The PhD candidate studies the human microbiome and its proteins, while also championing the Latinx community on MIT’s campus.
Raised in Tampa, Florida, Lindsey Backman takes pride in her family’s history and its role in the vibrant Cuban American community there. She remembers the weekends she would spend as a kid, getting café con leche with her grandparents and dancing in the studio with her friends. The cultural experiences she shared with friends, family, and neighbors growing up helped her feel comfortable being herself while growing up, and showed her from an early age how valuable a welcoming community could be to a person’s success.
Backman went on to pursue her BS in chemistry at the University of Florida. Surrounded by a diverse community, she felt supported as she leaned deeper into her interest in science. She was soon nominated to a program that matched students from underrepresented backgrounds in STEM with a university professor to pursue a summer research project. Although Backman was still uncertain about going to another university to do lab research, with encouragement from her department she gave the program a chance.
Backman matched with Professor Catherine Drennan at MIT to work on visualizing structural biology and took part in the MIT Summer Research Program in Biology (MSRP-Bio). The research clicked with her immediately and became a turning point; Backman returned to participate in the lab the following summer and then applied to graduate school.
“Getting nominated to the program changed my life. I certainly wouldn’t have applied to MIT otherwise,” says Backman. “At first, I was convinced I wouldn’t fit in, but soon found myself surrounded by people as passionate about science as I was.
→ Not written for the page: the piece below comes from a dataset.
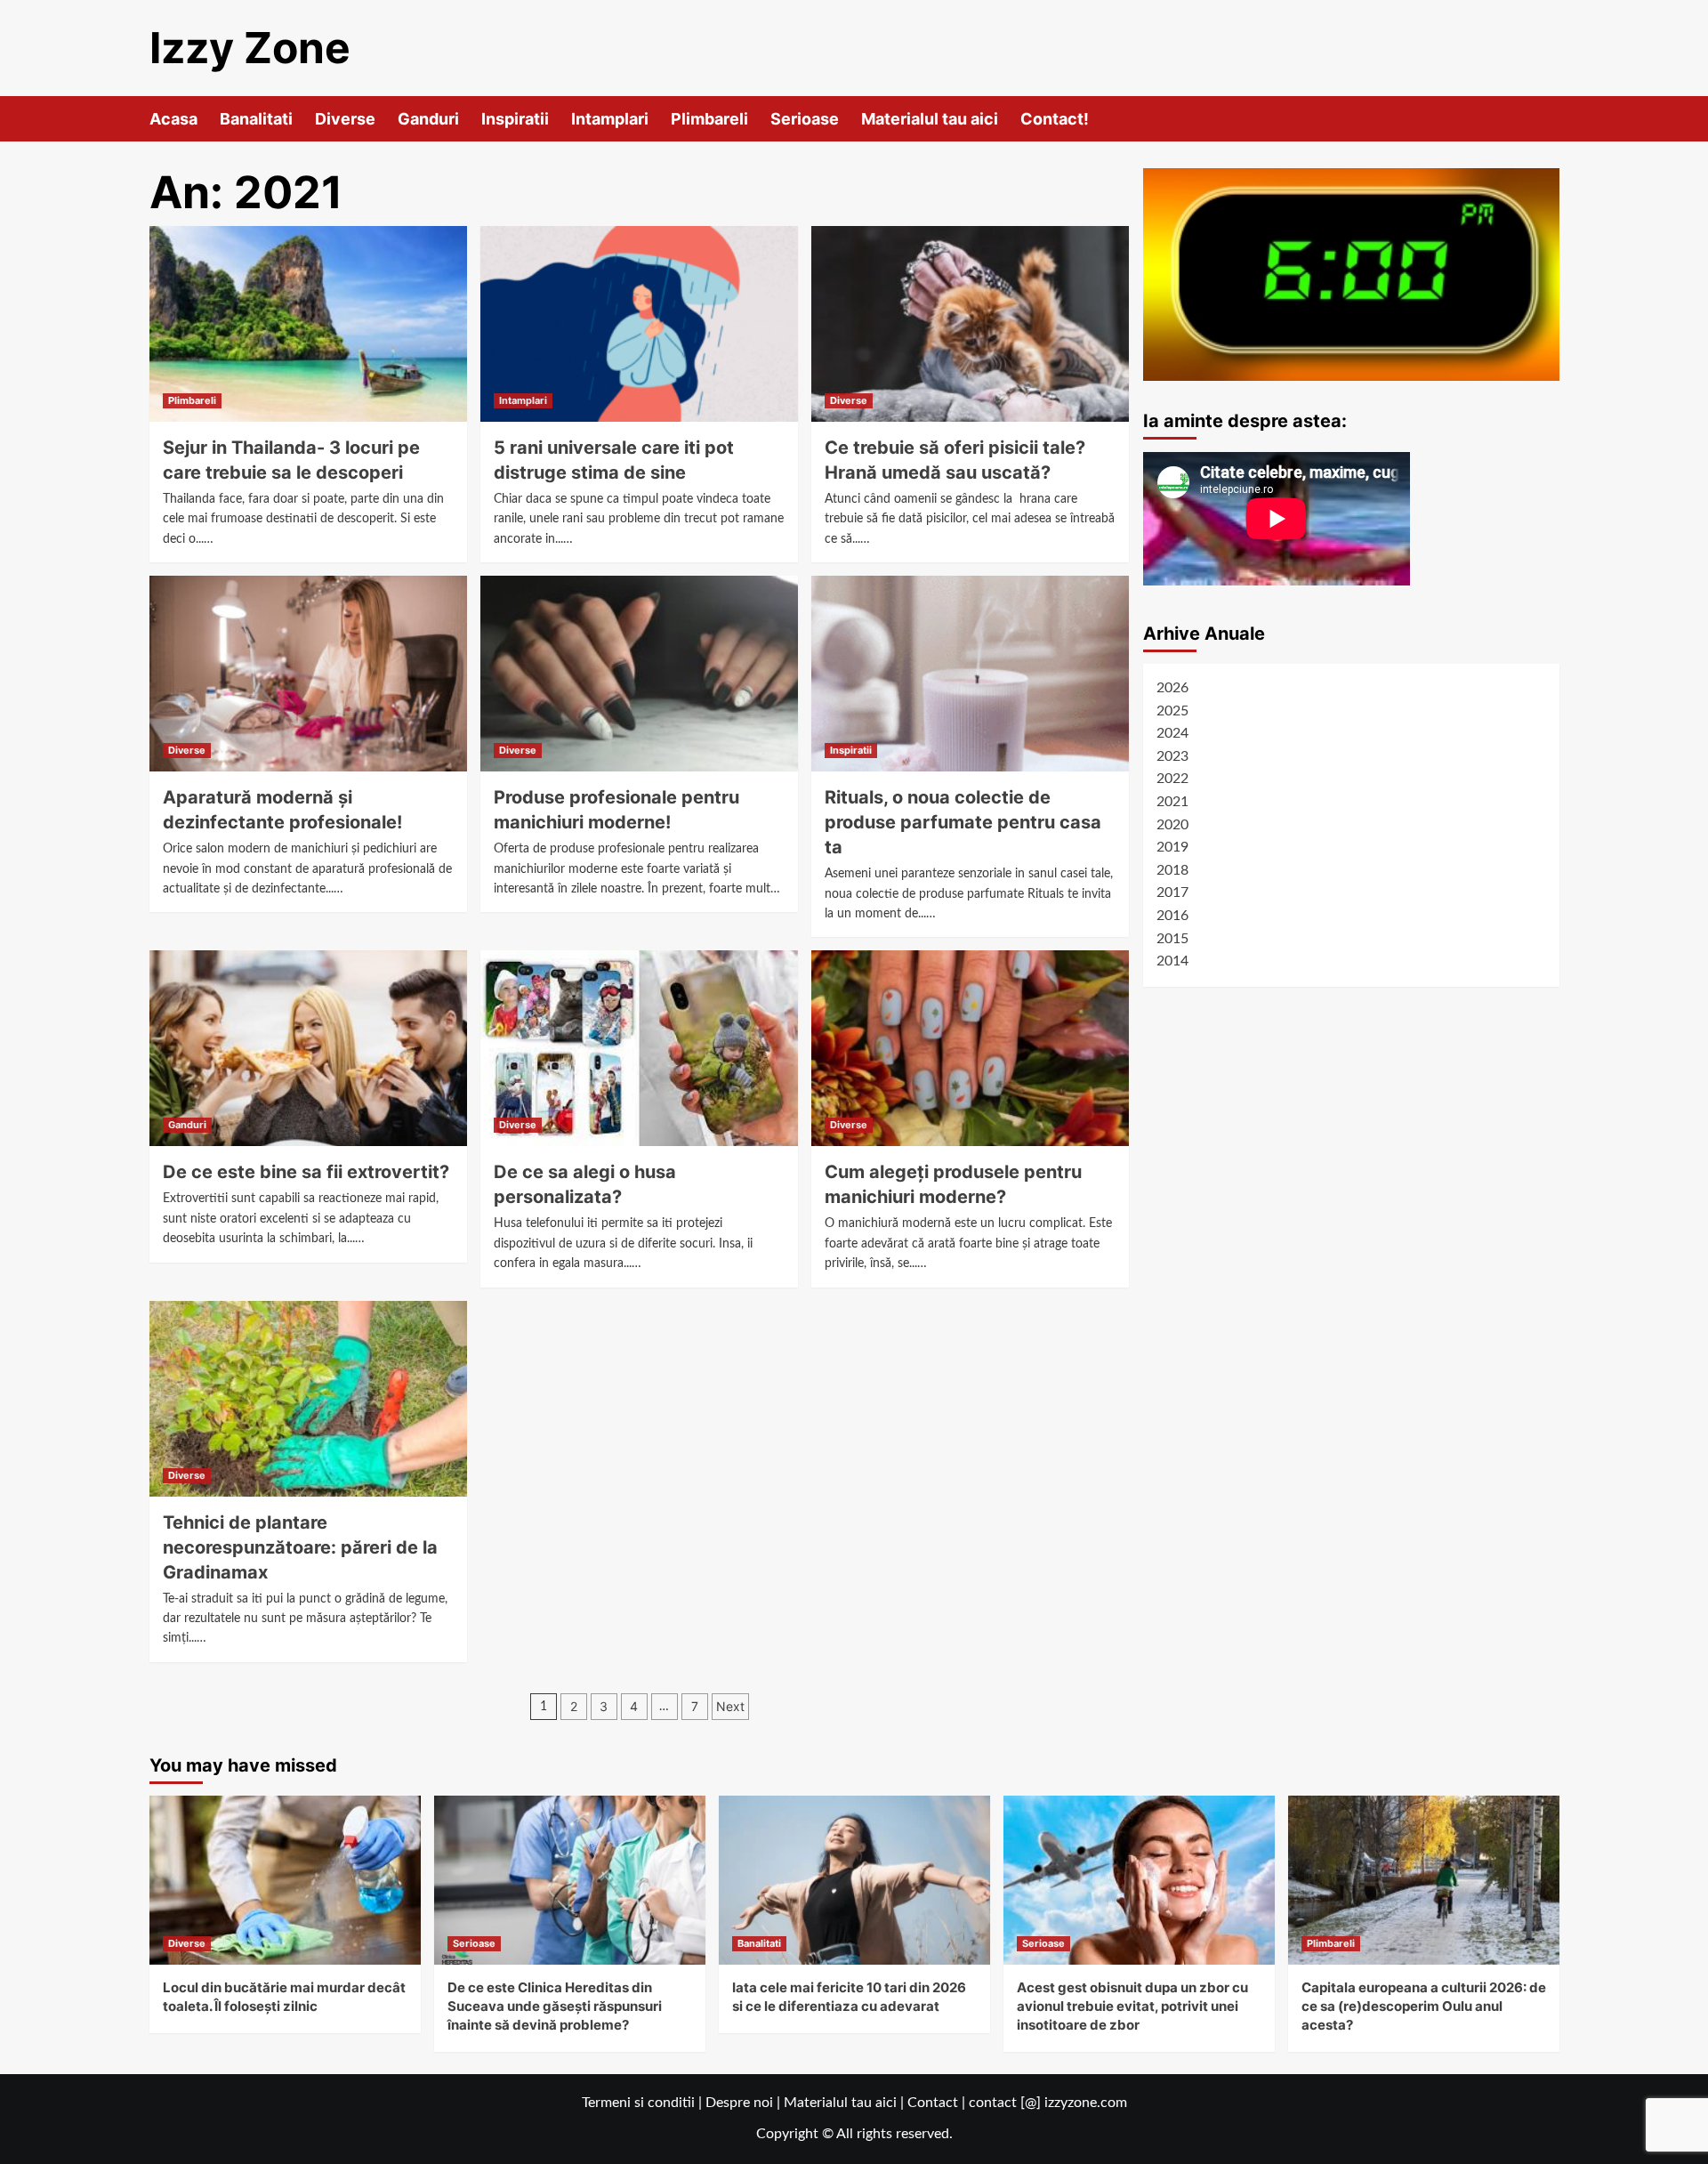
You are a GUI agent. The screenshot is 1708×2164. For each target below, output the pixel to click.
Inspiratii (515, 118)
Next (730, 1706)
I knew I was in the right place.”
Uncovering secrets about the human microbiome
Today, Backman is a graduate student in the Drennan lab and researches the chemistry of the human microbiome, a collection of gut microbes essential to sustaining the body. Backman is interested in how certain bacteria can outcompete other strains by producing unique proteins that process abundant nutrients or repair broken enzymes. Her use of X-ray crystallography has helped her produce atomic models that shed light on the structure of these proteins.
One type of protein Backman and her team have characterized is called a spare part protein. When produced, this protein can help restore a broken enzyme’s ability to catalyze essential reactions. “When fixing a car with a flat tire, you would replace the tire and not the whole car. A similar strategy is being used here. These spare-part proteins act to bind and restore the activity of the enzyme completely,” she says.
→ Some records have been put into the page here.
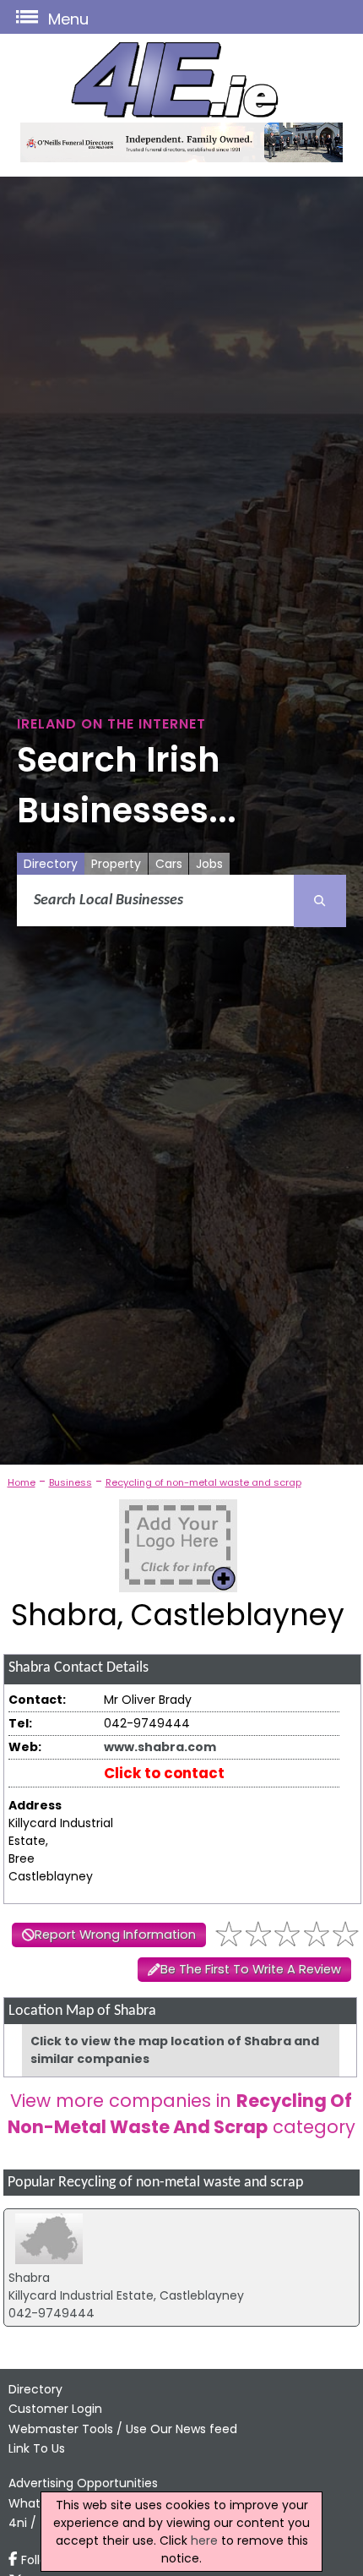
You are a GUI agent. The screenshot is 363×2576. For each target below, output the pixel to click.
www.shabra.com (160, 1746)
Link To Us (36, 2448)
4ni (17, 2522)
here (204, 2540)
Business (70, 1482)
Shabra (29, 2277)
Over the years, Backman has seen the depth of questions surrounding the microbiome grow. Scientists have begun to recognize how important the microbiome is to human health. “Ever since my first summer research experience at MIT, I’ve been dedicated to studying this one unique repair mechanism,” says Backman. “We’ve gone from solving the structure of the proteins to now understanding how the mechanism works. But there’s still so much more to learn — we have started to suspect these repair mechanisms speak to a broader motif in other enzymes as well.”
Backman and her team have also been leaders in characterizing how an important enzyme, called hydroxy-L-proline dehydratase (HypD), performs its unusual chemistry. This abundant enzyme takes hydroxyproline, a common nutrient in the gut, and can obtain a competitive advantage by using it as a nutrient and source of energy.
“Only a unique subset of bacteria can process hydroxyproline. On the clinical side, we have seen during infection that virulent bacteria with this ability, such as C. difficile, will start rapidly consuming hydroxyproline to proliferate,” says Backman. “Conversely, we could one day create antibiotics that specifically inhibit HypD without killing our beneficial bacteria.”
Encouraging the future of science
Outside of her research, Backman cares deeply about serving and being a part of the Latinx community on campus. She helped co-found the MIT Latinx Graduate Student Association and has served for four years as a graduate resident assistant for La Casa, the Latinx undergraduate living community at New House. “La Casa is a really tight-knit and familial community,” says Backman. “Some of our original freshmen are now seniors, so it’s been really rewarding to see their whole transition throughout college. I love getting to watch students explore and come to realize what they’re passionate about.”
Backman has also been instrumental in spurring equity initiatives on campus. She is currently a student representative for the MIT Department of Chemistry Diversity, Equity, and Inclusion Committee and has worked to implement programs that support the success of underrepresented groups on campus. Her five years of service as an MIT Chemistry Access Program mentor have encouraged many underrepresented undergraduate students to pursue chemistry graduate programs. For all her hard work at improving MIT’s campus, Backman recently received the Hugh Hampton Young Fellowship.
In the future, Backman aspires to continue researching the microbiome and mentoring students by becoming a professor. She hopes to continue the cycle and inspire more young scientists to recognize their inner potential. “I was never one of those kids that knew I wanted to be a scientist someday. My PI completely changed my life, and I would not be at MIT today without her,” she says. “Having mentors that believe in you at critical points in your life can make all the difference.”
“I think there’s this wrong assumption that diversity initiative work takes away from time that could be spent doing science. In my mind, we need to recognize how these things go hand in hand,” says Backman.
“The only way we’re going to get the best scientists is by creating a healthier, more diverse environment where people of all backgrounds feel welcomed. It’s only when people feel comfortable that they can make their greatest contributions to the field.”